§ **DOCUMENT EXTRACT**
════════════════

With increasing halo speed, ωkr decreases compared to the traditional dispersion relation in Eq. 37. Figure 7 of Gary (1985a) compares the thresholds of the whistler heat-flux instability with the thresholds of the electron/ion-acoustic instability (see Section 4.1) and the electron-beam instability (see Section 4.3). Under typical solar-wind conditions, the whistler heat-flux instability has the lowest threshold of these instabilities. Only at large nh/nc, large Th/Tc, and small βj, the other instabilities can compete with the whistler heat-flux instability.

The instability mechanism of the whistler heat-flux instability is similar to the instability mechanism of the electron whistler anisotropy instability presented in Section 3.1. The introduction of a halo anisotropy modifies the shape of f0e in the velocity space occupied by resonant electrons. Consequently, the threshold of the whistler heat-flux instability decreases with increasing halo anisotropy T⊥h/T∥h > 0 (in general, the instability is sensitive to the shape of the halo distribution; see Abraham-Shrauner and Feldman, 1977; Dum et al., 1980).

The cyclotron-resonant halo driving competes with the cyclotron-resonant core damping of the fast-magnetosonic/whistler wave in this instability. Introducing a core anisotropy with T⊥c/T∥c > 0 lowers the cyclotron-resonant core damping though and thus raises the growth rate. Treatments of the whistler heat-flux instability in bi-Maxwellian and κ-distributed plasmas confirm this picture (Shaaban et al., 2018; Sarfraz and Yoon, 2020). Quasi-linear models of the whistler heat-flux and electron whistler anisotropy instability driven by a combination of heat flux and anisotropy are also available (Shaaban et al., 2019b; Vasko et al., 2020).

════════════════

§ **SET EXERCISE**
Write out word for word everything in the passage on the whistler heat-flux instability from "The instability mechanism of the whistler" down to "et al., 1980).". Rely only on the passage on the whistler heat-flux instability.

§ **SOURCE EXCERPT**
════════════════

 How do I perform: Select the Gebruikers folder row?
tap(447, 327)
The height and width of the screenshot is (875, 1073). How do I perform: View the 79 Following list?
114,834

════════════════

§ **COMPLETE OUTPUT**
The instability mechanism of the whistler heat-flux instability is similar to the instability mechanism of the electron whistler anisotropy instability presented in Section 3.1. The introduction of a halo anisotropy modifies the shape of f0e in the velocity space occupied by resonant electrons. Consequently, the threshold of the whistler heat-flux instability decreases with increasing halo anisotropy T⊥h/T∥h > 0 (in general, the instability is sensitive to the shape of the halo distribution; see Abraham-Shrauner and Feldman, 1977; Dum et al., 1980).